Re: Bad info on 8 Node
@John from Nutanix Here.
So, no sweet spot, but a reference to the nutanixbible site (which is an interesting read). The 5 node minimum is real - to get acceptable levels of resilience of the data (inc. metadata) in the cluster, even says so on the above web site.
Then you go and say "We have options for 1 and 2 node clusters if that better fits.". A 1 node system isn't a cluster and it offers no resilience at all, so not enterprise ready,
Secondly 2 nodes is below the RF3 you talk about in the nutanixbible web site.
Then you go on to imply that cluster size is a function of workload. Well, if it scales properly, then you should be able to scale out linearly, unless there is some bottleneck that prevents this - otherwise why wouldn't customers do this in all cases ?.
I challenge your "no 8 node limit" statement. I've had several designs come across my desk whilst at different customer sites and they never go above 8 nodes. When I ask what happens next when we expand - its always a new cluster, now why would that be ?
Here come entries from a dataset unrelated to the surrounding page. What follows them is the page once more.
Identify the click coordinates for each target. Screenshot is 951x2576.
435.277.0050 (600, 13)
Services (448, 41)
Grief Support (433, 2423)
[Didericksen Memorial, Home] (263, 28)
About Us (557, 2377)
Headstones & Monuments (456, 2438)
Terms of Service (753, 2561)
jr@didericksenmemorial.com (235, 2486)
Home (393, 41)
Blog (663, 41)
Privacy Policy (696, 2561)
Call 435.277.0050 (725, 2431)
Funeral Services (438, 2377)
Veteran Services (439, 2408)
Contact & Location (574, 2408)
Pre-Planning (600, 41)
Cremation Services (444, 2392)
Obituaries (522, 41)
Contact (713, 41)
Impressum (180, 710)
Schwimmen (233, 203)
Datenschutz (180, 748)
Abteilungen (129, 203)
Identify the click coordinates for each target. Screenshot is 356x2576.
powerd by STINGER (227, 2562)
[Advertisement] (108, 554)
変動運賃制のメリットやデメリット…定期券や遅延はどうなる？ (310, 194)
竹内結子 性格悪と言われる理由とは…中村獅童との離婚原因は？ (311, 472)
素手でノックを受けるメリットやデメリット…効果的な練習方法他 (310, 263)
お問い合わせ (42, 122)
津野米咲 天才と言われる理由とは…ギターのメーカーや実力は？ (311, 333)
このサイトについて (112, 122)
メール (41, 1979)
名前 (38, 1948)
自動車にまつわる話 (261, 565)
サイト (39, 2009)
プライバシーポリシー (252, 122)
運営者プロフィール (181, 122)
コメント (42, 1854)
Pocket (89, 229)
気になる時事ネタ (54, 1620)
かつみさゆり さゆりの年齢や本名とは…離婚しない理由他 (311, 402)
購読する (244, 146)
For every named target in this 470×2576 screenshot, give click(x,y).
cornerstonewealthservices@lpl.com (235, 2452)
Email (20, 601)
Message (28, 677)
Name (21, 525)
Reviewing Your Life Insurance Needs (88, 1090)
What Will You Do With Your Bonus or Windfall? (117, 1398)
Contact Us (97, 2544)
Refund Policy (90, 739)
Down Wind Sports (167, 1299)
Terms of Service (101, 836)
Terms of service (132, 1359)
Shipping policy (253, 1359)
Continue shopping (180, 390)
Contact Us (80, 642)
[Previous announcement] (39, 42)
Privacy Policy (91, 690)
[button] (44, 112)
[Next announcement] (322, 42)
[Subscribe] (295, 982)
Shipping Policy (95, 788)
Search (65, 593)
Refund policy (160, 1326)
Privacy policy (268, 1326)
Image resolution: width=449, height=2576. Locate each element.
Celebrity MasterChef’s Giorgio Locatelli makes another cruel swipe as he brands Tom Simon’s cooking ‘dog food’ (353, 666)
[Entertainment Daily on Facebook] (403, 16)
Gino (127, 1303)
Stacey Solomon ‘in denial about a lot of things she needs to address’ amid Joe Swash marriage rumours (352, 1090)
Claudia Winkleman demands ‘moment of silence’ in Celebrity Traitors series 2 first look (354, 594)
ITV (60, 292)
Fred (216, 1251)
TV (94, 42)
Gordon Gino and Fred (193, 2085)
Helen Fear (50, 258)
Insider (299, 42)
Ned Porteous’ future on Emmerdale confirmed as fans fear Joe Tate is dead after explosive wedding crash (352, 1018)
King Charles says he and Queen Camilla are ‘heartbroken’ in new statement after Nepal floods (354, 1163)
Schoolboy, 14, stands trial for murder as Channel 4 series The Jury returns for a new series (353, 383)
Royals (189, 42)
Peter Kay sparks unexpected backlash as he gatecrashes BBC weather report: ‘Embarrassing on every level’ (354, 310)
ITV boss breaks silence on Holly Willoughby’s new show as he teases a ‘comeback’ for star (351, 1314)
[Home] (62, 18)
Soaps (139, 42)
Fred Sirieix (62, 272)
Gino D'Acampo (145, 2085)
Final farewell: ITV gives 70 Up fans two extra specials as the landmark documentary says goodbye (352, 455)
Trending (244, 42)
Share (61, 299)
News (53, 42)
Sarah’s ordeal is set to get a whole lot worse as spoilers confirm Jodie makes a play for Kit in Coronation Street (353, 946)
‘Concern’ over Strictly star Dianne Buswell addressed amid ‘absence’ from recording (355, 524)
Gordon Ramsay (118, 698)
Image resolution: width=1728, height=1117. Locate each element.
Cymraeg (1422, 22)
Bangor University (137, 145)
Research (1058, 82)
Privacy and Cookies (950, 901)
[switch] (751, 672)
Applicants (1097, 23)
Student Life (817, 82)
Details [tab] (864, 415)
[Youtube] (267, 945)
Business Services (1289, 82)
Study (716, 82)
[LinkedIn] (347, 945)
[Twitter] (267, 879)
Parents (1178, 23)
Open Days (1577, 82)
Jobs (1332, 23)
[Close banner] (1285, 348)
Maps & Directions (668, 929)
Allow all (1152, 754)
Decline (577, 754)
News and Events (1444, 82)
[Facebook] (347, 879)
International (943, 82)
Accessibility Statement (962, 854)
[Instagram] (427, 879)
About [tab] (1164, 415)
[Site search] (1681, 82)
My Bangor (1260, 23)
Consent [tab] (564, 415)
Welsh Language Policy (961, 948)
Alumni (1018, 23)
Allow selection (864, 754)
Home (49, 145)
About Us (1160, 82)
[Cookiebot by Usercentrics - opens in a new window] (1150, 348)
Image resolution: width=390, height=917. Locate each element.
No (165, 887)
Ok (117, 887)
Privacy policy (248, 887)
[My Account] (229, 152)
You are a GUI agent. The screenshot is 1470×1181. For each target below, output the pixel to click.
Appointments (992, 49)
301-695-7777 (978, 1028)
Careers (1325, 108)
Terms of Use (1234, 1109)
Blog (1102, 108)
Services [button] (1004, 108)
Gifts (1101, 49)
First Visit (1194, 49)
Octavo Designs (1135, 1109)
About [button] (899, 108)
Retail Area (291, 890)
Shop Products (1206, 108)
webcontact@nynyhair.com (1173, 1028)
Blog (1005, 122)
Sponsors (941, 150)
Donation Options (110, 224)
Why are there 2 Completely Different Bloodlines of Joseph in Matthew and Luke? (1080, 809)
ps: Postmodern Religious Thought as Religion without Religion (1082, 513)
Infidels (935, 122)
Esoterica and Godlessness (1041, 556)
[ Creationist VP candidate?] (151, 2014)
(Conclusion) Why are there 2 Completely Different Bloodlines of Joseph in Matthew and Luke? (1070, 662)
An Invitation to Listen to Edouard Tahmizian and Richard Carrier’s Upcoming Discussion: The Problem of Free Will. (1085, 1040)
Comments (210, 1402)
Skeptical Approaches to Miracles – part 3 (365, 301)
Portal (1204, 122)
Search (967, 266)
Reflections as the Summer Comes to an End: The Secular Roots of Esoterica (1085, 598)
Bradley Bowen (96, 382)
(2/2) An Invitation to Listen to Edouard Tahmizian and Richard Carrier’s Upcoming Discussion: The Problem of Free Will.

Could it be that the age old mantra that the interconnect traffic increases as the node count goes up, so the bang for your buck decreases as you scale out making it less and less viable. Is this also the reason why you have to have storage heavy nodes to offset the disk performance issues. How many of those do we need for performance AND resilience for RF5 ???
You also say about broad hardware compatibility, but again, first hand experience, incompatible hardware derailed one site build as some standard built-in mainstream vendor card wasn't compatible with the software and it refused to install with a cryptic error message.
So, my position on hyper converged hardware - plenty of hype all round.